Job Scheduler(SLURM):
Slurm (Simple Linux Utility for Resource Management) is an open-source job scheduler that allocates compute resources on clusters for queued researcher-defined jobs. Slurm has been deployed at various national and international computing centers, and by approximately 60% of the TOP500 supercomputers in the world.
You can learn more about SLURM and its commands from the official Slurm website.
Queuing System:
When a job is submitted, it is placed in a queue. There are different queues available for different purposes. The user must select any one of the queues from the ones listed below which is appropriate for his/her computation need.
Slurm partitions are essentially different queues that point to collections of nodes. On Mario there are three partitions:
- post-proc: This partition has two compute node that has been set aside for post-processing and test jobs. This partition has a maximum time limit of 1 hour.
- parallel-short: This partition has 11 compute nodes that have been set aside for running only parallel smaller jobs. This queue/partition has a maximum time limit of 12 hours.
- serial-short: This partition has 8 compute nodes that have been set aside for running only longer jobs. This partition has 240 hours.
- serial-long: This partition has 7 compute nodes that have been set aside for running only serial long jobs. This partition has no time limits.
- parallel-long: This partition has 36 compute nodes that have been set aside for running only parallel longer jobs. This partition has 96 hours.

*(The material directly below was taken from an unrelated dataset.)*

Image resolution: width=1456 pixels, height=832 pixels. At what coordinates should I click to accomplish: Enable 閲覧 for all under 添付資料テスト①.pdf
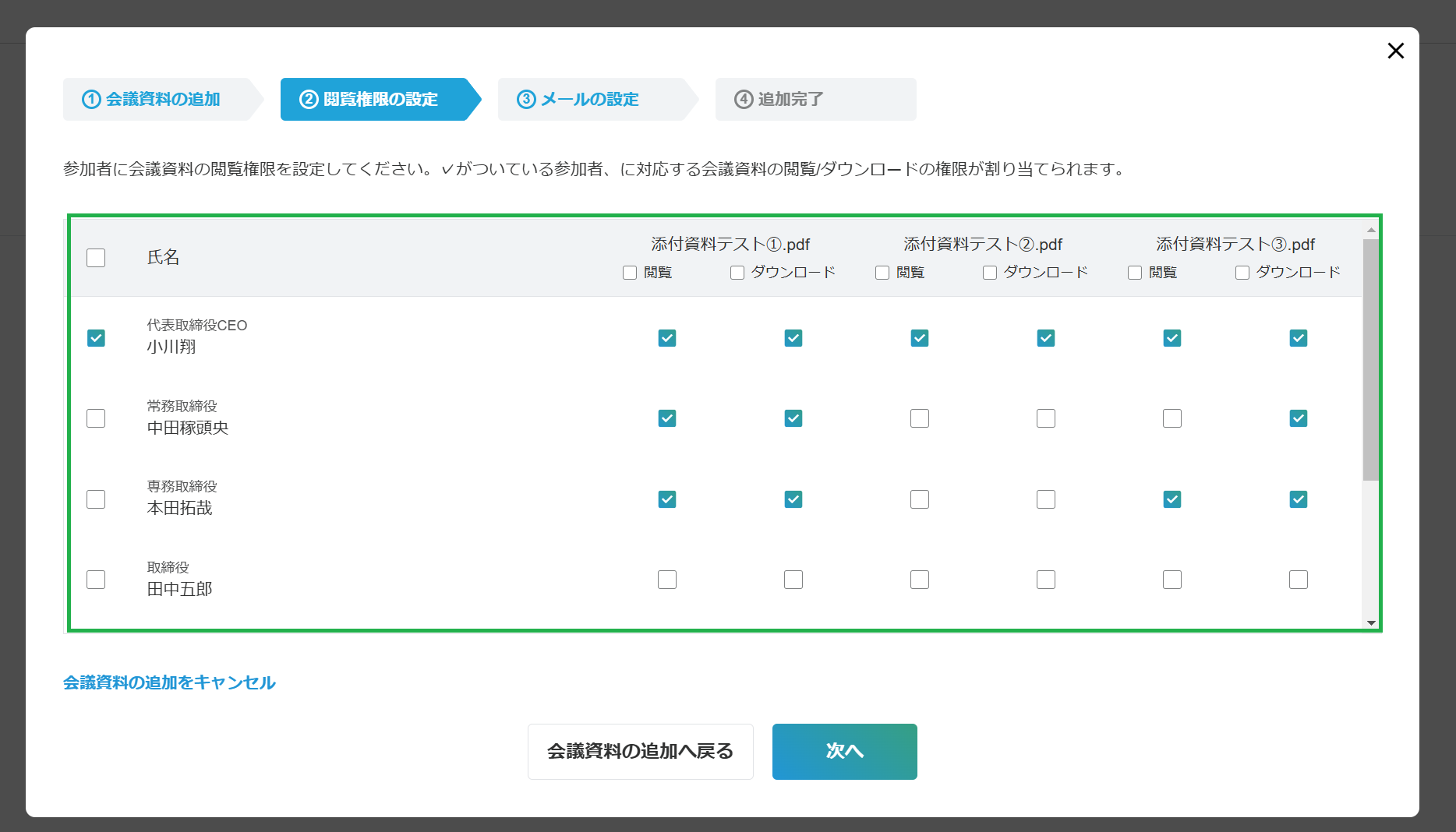(x=628, y=272)
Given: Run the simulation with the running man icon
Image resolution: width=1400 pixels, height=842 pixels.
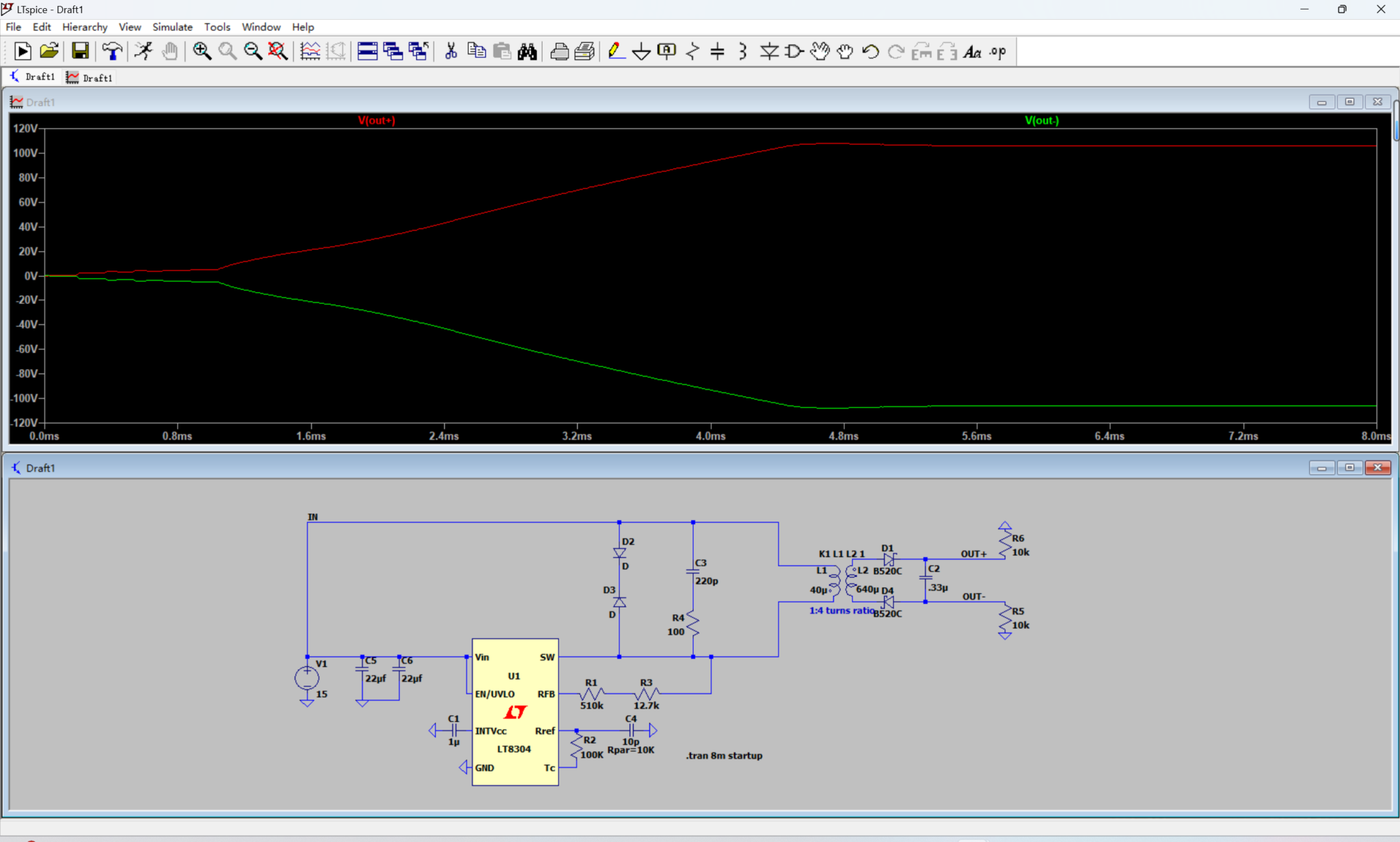Looking at the screenshot, I should 144,51.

Queue name | No. of Nodes | Node list | Default walltime (day-hrs:min) | Total No. Actual CPUs | Total No. of CPUs with Hyper-Threading | About queue |
---|---|---|---|---|---|---|
post-proc | 2 | cn [1-2] | 1:00:00 | 64 | 128 | 1hr time limit, this will be for post processing, exclusively for parallel jobs |
parallel-short | 11 | cn[3-13] | 12:00:00 | 352 | 704 | 12 hrs time limit, exclusively for parallel jobs |
serial-short | 8 | cn[14-21] | 10-00:00:0 | 256 | 512 | 240 hrs time limit, exclusively for serial jobs |
serial-long | 7 | cn[22-28] | no-limit | 224 | 448 | with no time limit, exclusively for serial jobs |
parallel-long | 36 | cn[29-64] | 4-00:00:00 | 1152 | 2304 | 96 hrs time limit, exclusively for parallel jobs |
Useful commands
Slurm Command | Description | Syntex |
---|---|---|
sbatch | Submit a batch serial or parallel job using slurm submit script | sbatch slurm_submit_script.sub |
srun | Run a script or application interactively | srun --pty -p test -t 10 --mem 1000 /bin/bash [script or app] |
scancel | Kill a job by job id number | scancel 999999 |
squeue | View status of your jobs | squeue -u |
sinfo | View the cluster nodes, partitions and node status information | sinfo OR sinfo -lNe |
sacct | Check current job by id number | sacct -j 999999 |
Usage Guidelines
- Users are supposed to submit jobs only through the scheduler.
- Users are not supposed to run any job on the master node.
- Users are not allowed to run a job by direct login to any compute node.